When the scheme was introduced, the annual subscription was £20 and so the cost of the Life Subscription was £200. By present day standards the sum of £200 might be looked upon as ridiculously low, but it should be remembered that it was ten times the current annual subscription.
The Council hoped that the deal would be taken up by at least 50 members to raise £10,000 - In fact only 29 did so, raising only £5,800.
To this was added £7,000 from the reserve fund. The loan from Ind Coope the brewer brought in £7,500 and together with a bank overdraft of £ 8,500 meant the target of £30,000 was, more or less, achieved. Entry to the premises was obtained in March 1976 and the renovation work began.
Sandy Jolly, an enthusiastic committee man and at the time a Managing Director with Barratt Construction, acted as unpaid Clerk of Works, and supervised the conversion programme.
Edi Swan, head of the art department at Ellon Academy was responsible for the interior décor. The project was completed with only a few minor delays and Ally McLeod then manager of Aberdeen Football Club carried out the opening ceremony on 16 April 1977.
It was during this time that the financial workings of the club underwent a radical overhaul.
The club was becoming an ever bigger business and sound financial practices were required.
Without denigrating in any way the methods used by previous treasurers, it was the case that the management of the finances was not as efficient as it might have been and to ensure the efficient running of the club; a new structure was now necessary.

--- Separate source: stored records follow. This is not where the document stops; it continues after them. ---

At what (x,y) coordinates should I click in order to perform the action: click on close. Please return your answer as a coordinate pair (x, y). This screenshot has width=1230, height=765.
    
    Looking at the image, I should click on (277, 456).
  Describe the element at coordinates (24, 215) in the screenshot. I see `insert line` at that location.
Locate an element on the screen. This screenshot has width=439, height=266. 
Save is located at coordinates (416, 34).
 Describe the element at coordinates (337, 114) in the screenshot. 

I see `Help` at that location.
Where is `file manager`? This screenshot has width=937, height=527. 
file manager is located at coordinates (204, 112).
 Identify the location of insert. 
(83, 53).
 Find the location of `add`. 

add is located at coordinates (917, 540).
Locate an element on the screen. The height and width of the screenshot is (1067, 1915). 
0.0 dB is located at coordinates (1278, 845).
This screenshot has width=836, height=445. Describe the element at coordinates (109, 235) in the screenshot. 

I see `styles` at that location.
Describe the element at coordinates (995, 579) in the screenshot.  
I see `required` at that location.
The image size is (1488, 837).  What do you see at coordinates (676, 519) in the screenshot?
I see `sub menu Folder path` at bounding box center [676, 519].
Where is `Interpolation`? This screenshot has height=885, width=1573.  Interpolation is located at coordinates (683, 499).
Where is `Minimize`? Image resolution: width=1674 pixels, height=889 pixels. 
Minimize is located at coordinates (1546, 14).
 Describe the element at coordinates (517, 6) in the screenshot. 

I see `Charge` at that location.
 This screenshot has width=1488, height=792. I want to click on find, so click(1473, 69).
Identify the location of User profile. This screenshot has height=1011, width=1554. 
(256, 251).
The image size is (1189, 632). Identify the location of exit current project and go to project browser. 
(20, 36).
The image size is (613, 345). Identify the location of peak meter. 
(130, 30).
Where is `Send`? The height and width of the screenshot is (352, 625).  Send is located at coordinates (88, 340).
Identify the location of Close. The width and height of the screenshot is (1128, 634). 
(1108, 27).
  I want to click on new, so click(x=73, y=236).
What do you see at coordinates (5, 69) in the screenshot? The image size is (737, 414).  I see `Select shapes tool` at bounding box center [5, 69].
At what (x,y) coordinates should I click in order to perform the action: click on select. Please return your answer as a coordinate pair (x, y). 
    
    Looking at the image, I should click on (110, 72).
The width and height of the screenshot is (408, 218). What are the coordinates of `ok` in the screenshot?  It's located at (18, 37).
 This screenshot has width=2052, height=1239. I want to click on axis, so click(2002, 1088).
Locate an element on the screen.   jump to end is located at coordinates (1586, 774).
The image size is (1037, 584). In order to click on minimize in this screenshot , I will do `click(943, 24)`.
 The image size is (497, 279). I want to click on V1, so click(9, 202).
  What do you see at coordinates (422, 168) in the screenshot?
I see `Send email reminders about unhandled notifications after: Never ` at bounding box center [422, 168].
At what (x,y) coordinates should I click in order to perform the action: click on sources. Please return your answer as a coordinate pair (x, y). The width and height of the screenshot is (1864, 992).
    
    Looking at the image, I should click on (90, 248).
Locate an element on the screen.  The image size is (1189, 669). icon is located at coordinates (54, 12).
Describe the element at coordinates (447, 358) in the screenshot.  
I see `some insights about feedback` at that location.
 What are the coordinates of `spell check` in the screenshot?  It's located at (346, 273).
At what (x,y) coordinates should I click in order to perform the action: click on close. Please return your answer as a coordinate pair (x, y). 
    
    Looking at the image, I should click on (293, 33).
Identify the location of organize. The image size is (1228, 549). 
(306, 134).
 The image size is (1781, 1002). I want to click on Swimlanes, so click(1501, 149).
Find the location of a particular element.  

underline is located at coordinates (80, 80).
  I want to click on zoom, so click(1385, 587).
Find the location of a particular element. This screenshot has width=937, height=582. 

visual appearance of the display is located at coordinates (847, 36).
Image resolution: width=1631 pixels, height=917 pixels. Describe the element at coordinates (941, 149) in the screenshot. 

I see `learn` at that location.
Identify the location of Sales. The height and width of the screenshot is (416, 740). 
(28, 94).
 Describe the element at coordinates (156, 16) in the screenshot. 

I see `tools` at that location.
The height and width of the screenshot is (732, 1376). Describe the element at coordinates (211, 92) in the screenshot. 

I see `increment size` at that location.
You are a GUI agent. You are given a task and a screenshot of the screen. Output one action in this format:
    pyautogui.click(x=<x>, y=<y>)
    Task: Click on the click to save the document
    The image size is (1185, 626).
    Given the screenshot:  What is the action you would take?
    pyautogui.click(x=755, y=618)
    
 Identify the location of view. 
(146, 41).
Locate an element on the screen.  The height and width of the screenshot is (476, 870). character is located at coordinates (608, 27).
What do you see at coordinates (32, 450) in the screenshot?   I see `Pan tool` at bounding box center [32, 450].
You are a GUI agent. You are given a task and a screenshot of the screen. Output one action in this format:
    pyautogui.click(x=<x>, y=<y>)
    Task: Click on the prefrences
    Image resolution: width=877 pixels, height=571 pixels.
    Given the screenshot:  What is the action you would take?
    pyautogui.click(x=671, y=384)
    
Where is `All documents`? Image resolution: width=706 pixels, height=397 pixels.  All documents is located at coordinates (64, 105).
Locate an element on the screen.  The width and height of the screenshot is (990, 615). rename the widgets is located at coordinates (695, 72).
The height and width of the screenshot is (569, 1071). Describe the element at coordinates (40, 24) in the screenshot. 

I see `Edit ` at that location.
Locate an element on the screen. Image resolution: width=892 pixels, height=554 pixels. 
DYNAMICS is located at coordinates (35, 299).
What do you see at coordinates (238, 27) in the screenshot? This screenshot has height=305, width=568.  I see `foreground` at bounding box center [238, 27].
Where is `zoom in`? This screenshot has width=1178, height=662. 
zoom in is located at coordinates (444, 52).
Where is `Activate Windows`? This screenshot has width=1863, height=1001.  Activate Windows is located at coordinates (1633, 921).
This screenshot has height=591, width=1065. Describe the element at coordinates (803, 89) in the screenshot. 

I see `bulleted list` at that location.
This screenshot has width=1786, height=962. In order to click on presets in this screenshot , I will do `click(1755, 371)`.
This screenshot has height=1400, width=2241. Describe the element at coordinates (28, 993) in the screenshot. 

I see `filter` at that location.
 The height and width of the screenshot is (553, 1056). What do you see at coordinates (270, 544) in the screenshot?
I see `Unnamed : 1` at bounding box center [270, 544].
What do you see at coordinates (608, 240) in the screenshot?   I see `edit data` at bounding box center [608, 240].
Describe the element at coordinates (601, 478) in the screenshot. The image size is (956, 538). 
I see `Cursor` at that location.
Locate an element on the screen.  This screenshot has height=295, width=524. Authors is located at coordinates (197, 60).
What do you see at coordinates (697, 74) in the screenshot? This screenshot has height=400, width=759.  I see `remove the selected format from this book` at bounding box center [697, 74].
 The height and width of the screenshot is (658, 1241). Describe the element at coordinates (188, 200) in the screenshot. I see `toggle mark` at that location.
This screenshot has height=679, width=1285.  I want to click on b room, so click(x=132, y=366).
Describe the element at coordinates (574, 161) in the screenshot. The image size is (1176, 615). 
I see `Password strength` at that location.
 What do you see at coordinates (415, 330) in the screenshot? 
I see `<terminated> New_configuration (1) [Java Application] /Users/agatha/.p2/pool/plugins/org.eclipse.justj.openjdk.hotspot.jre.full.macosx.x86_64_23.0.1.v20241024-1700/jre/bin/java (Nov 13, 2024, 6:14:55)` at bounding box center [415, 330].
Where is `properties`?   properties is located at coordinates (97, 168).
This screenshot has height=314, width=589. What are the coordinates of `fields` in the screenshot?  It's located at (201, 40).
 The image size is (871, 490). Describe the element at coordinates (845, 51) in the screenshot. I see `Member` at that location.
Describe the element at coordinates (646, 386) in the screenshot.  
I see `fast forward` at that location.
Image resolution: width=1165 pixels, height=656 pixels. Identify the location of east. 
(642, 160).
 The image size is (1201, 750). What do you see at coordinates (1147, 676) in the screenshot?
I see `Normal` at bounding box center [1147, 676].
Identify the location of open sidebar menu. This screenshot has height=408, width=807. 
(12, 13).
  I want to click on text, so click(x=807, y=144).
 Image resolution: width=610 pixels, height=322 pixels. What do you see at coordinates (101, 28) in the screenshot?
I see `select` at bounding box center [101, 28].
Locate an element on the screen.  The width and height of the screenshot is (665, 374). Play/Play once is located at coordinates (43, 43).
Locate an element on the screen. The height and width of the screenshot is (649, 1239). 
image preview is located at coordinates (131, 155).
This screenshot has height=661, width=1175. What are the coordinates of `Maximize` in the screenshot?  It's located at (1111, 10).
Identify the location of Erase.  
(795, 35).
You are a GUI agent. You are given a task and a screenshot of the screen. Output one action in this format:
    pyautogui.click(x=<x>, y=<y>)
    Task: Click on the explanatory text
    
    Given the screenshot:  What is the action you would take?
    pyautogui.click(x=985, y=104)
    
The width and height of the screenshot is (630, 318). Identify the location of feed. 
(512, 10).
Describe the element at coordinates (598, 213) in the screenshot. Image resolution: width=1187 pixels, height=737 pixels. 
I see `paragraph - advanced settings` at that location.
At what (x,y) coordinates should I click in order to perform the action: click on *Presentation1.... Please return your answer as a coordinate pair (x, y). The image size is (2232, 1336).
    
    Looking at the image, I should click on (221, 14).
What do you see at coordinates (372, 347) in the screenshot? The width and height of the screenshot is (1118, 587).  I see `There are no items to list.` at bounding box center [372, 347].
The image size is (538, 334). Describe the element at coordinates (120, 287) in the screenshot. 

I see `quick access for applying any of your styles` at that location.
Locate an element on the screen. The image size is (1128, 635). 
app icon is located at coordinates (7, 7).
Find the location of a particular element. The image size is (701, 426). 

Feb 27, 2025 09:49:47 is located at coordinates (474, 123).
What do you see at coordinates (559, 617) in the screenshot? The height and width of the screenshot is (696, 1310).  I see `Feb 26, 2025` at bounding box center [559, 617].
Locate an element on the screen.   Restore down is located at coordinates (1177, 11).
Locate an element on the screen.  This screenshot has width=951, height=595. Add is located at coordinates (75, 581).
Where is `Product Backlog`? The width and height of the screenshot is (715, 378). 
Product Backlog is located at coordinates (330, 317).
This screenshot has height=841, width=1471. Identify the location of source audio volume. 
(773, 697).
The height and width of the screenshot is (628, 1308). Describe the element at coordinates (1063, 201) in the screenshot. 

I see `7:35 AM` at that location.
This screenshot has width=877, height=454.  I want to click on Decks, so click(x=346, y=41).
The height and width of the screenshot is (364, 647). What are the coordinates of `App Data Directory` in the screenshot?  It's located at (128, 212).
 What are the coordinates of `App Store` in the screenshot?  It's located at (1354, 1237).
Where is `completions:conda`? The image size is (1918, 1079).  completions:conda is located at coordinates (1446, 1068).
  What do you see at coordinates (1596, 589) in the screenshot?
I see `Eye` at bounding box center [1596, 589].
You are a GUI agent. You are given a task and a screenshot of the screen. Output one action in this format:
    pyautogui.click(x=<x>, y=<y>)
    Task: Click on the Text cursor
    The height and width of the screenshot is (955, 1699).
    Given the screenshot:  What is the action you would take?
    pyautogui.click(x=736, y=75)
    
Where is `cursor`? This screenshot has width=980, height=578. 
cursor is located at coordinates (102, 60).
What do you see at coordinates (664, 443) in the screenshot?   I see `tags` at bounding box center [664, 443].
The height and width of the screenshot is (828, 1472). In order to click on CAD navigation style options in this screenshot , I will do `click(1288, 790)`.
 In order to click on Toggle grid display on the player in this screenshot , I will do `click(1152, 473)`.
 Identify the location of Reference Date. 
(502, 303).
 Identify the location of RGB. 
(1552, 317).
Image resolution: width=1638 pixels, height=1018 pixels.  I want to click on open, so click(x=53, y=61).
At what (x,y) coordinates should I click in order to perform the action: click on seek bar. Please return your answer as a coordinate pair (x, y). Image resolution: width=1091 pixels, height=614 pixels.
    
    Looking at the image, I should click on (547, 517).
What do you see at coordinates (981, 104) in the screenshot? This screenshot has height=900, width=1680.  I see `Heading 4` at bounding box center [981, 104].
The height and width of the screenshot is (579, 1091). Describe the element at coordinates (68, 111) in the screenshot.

Modern business practice needed to be introduced.
These changes were introduced by Stan Smith, a director of Smith's Bakery in New Pitsligo, who had just been appointed treasurer. He undertook an exhaustive appraisal of the club’s financial working practices, making them much more efficient. Hitherto each committee had its own account. Stan brought all these together - ruffling some feathers in the process! - and introduced the concept of each committee being given its own budget and having to work within these budgetary limits.
Before any project could be embarked upon, it had to be presented for costing and approval. By so doing he exercised firm control over expenditure, which in turn helped to limit borrowing. Stan's philosophy of budget accountability has been adopted by all successive financial conveners and is the foundation stone upon which the club's fiscal policy has been based.
The converted hospital would serve as the clubhouse for the next 17 years when a purpose-built building would take its place.